### [SOURCE TEXT]
Octen Documentation Audit
The Octen docs cover a real, multi-surface AI search platform (Search, Extract, Embedding, VL Embedding, Web Chat, Broad Search, Deep Research, Python SDK) and ship the right structural pieces — llms.txt, per-page .md mirrors, an OpenAPI spec, a changelog, an SLA, error codes, rate limits. But several load-bearing facts contradict each other across pages: free-tier definition, welcome-credit currency, data-retention claims, and the canonical URL for the Search API reference. Agents will hit these contradictions silently; humans will hit them within the first hour.
1. Welcome credit is $5 in USD on Pricing but ¥5 on the Changelog (critical)
Location: /introduction/getting-started/pricing.md and /introduction/resources/changelog.md
Problem: Pricing states "All new users receive $5 in free balance upon registration." The March 15, 2026 changelog entry for the same offer states "Every new user receives a ¥5 free balance upon registration." $5 USD and ¥5 (yuan ≈ $0.69, yen ≈ $0.03) are not the same amount by any plausible reading.
Consequence: Developers reading the changelog believe Octen is essentially giving them nothing (¥5 yuan won't cover a single 1,000-call Search batch at $5/1k); developers reading Pricing budget for a real onboarding allowance. Either group will be surprised by what actually appears in their console. Agents grounding answers on docs will produce inconsistent quotes depending on which page they cite.

### [PROBLEM 1]
Based on the Octen documentation audit, say yes or no to each statement and quote the words of the audit that decide it. (a) The Pricing page promises new users $5 in free balance. (b) The March 15, 2026 changelog entry gives the welcome credit in US dollars. (c) The audit rates the welcome-credit mismatch as critical.
### [PROBLEM 2]
In one to three sentences, explain why the Octen documentation audit says developers who read the changelog believe Octen is essentially giving them nothing.
### [PROBLEM 3]
Echo the Octen documentation audit word for word, starting at "1. Welcome credit" and ending at "any plausible reading.".

### [EXTRACTED MATERIAL]
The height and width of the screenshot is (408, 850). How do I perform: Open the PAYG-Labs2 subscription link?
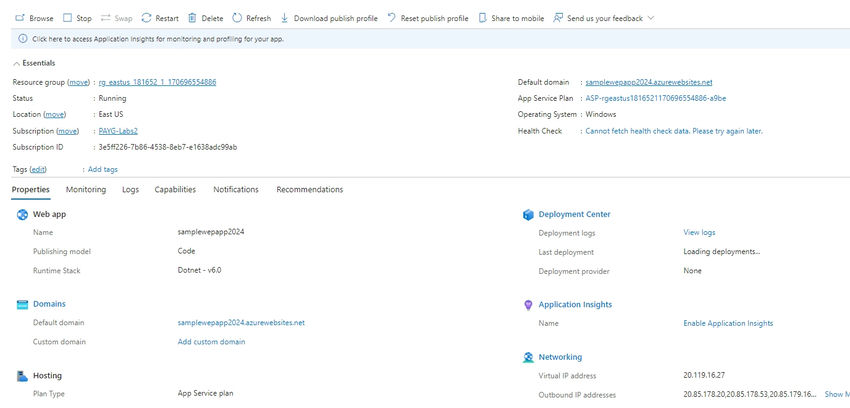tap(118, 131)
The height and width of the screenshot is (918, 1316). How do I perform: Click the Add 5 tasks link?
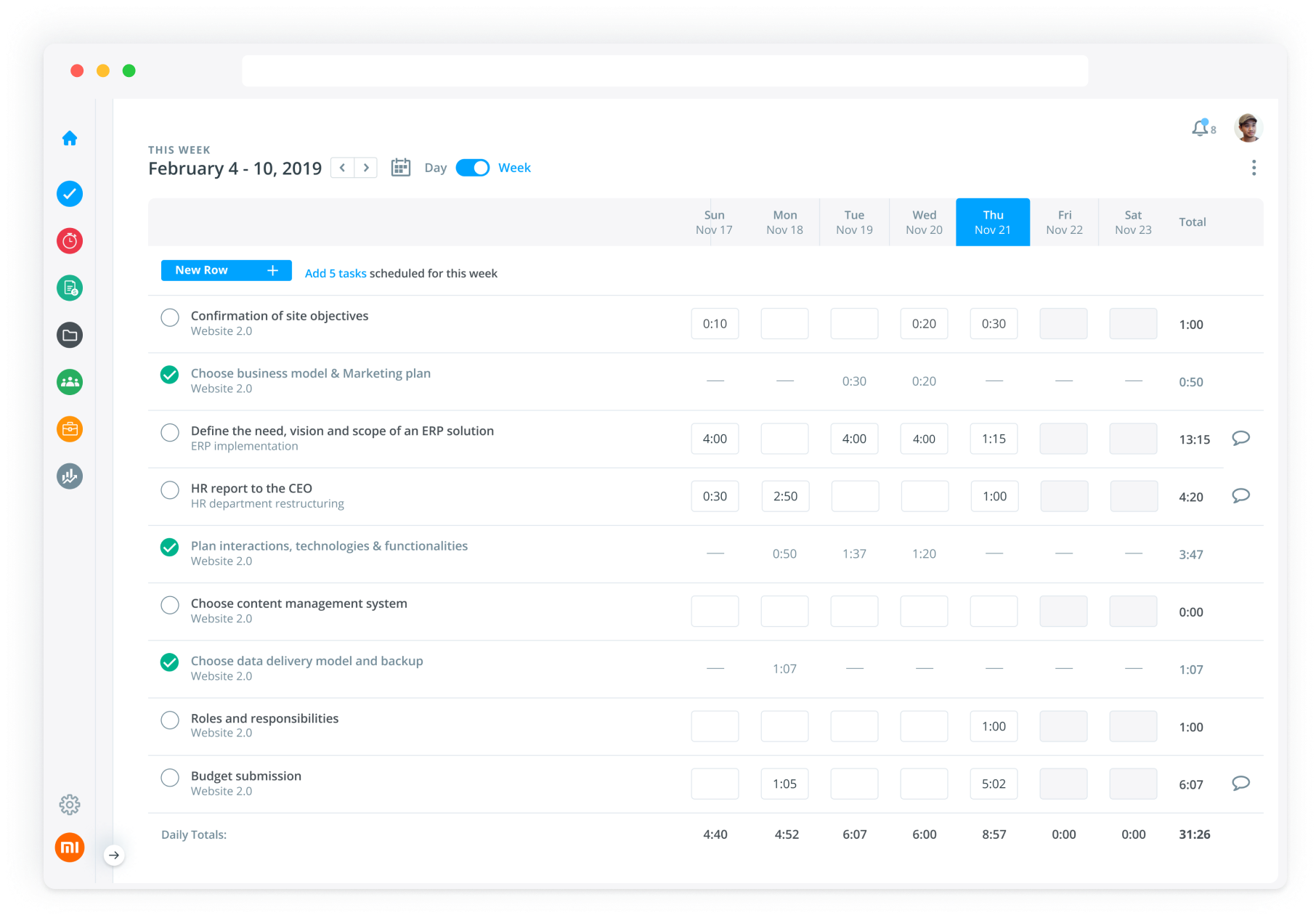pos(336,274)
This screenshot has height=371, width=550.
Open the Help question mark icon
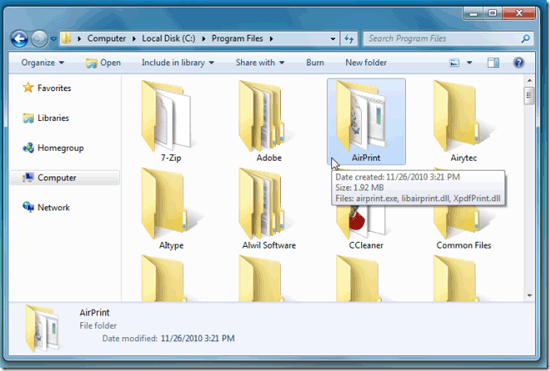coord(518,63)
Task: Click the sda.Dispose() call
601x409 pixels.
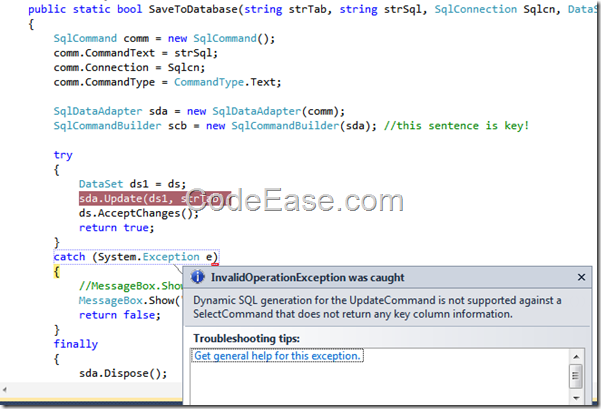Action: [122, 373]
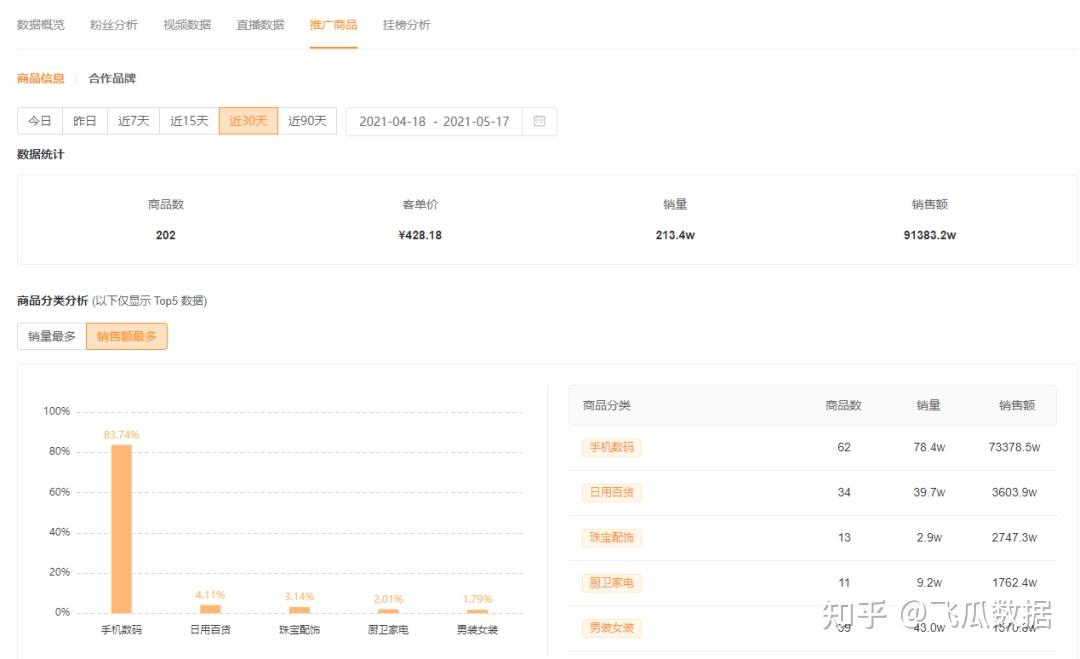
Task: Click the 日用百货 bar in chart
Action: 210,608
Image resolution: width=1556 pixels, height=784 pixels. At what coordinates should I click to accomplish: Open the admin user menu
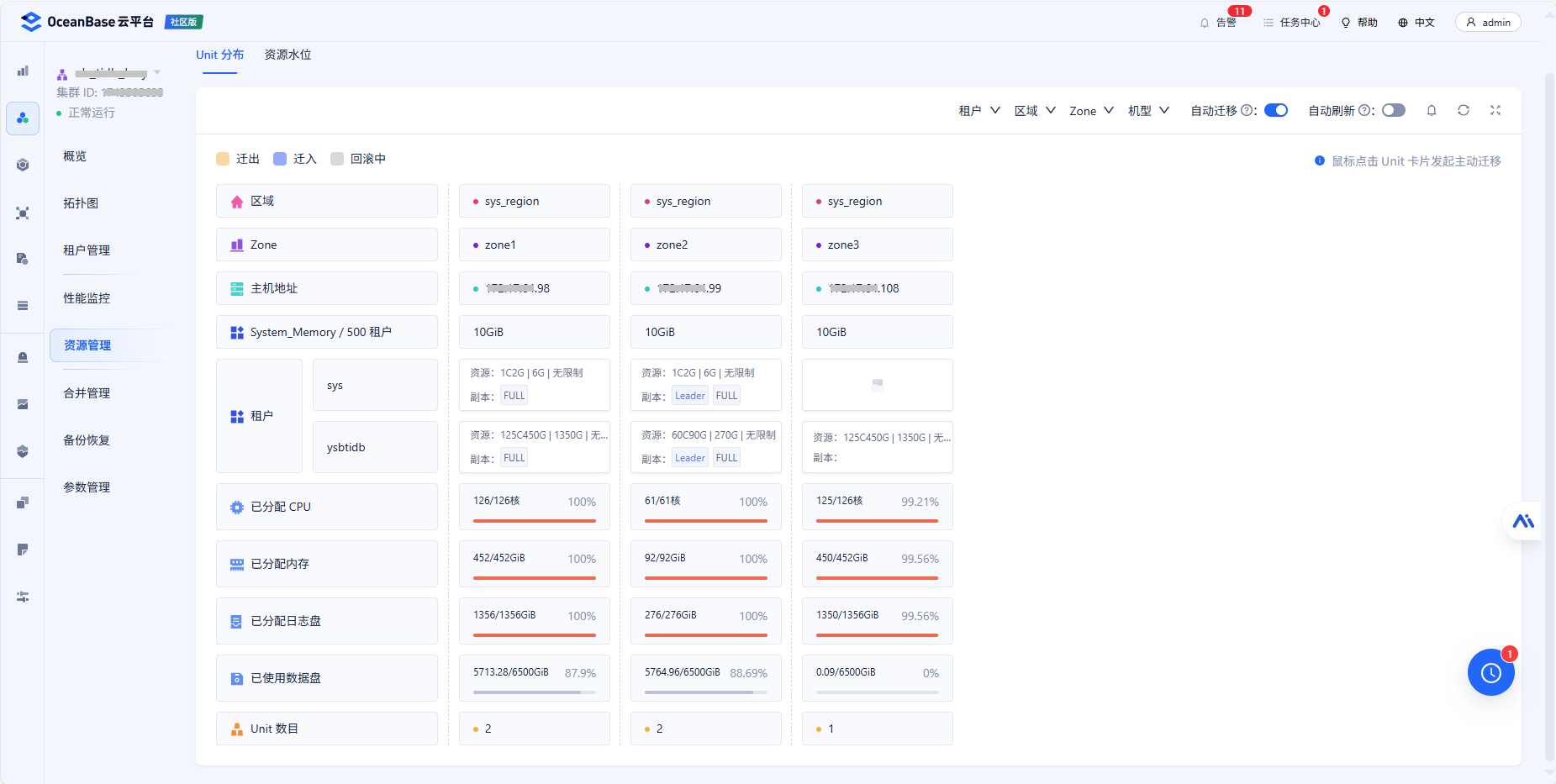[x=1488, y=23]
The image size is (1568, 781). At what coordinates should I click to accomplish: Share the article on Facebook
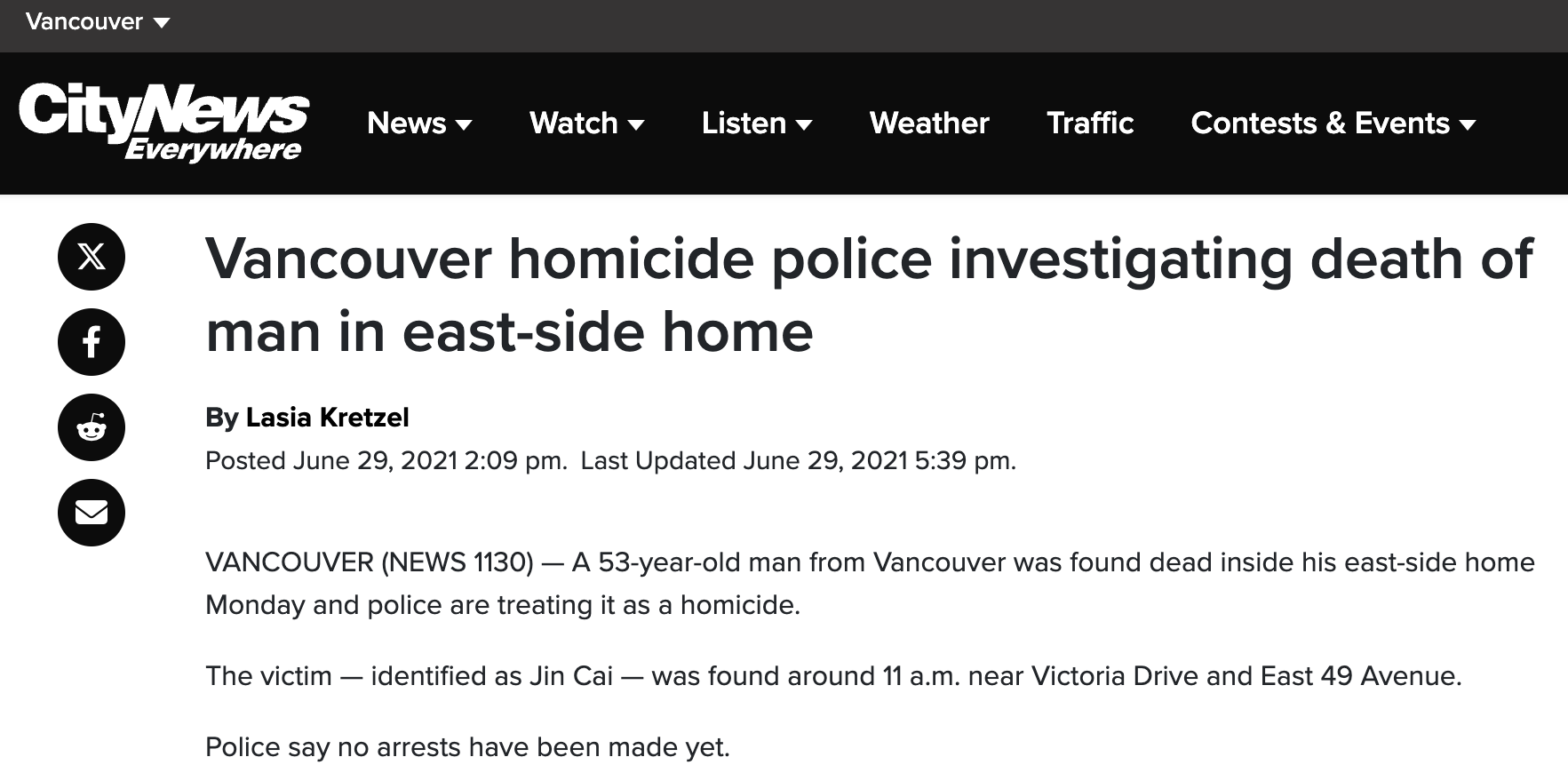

### [EXPECTED ANSWER 1]
(a) Yes: "All new users receive $5 in free balance upon registration."
(b) No: "Every new user receives a ¥5 free balance upon registration."
(c) Yes: "but ¥5 on the Changelog (critical)"

### [EXPECTED ANSWER 2]
The changelog gives the welcome credit as ¥5, not $5. The audit notes that ¥5 in yuan won't cover even a single 1,000-call Search batch at $5 per 1k.

### [EXPECTED ANSWER 3]
1. Welcome credit is $5 in USD on Pricing but ¥5 on the Changelog (critical)
Location: /introduction/getting-started/pricing.md and /introduction/resources/changelog.md
Problem: Pricing states "All new users receive $5 in free balance upon registration." The March 15, 2026 changelog entry for the same offer states "Every new user receives a ¥5 free balance upon registration." $5 USD and ¥5 (yuan ≈ $0.69, yen ≈ $0.03) are not the same amount by any plausible reading.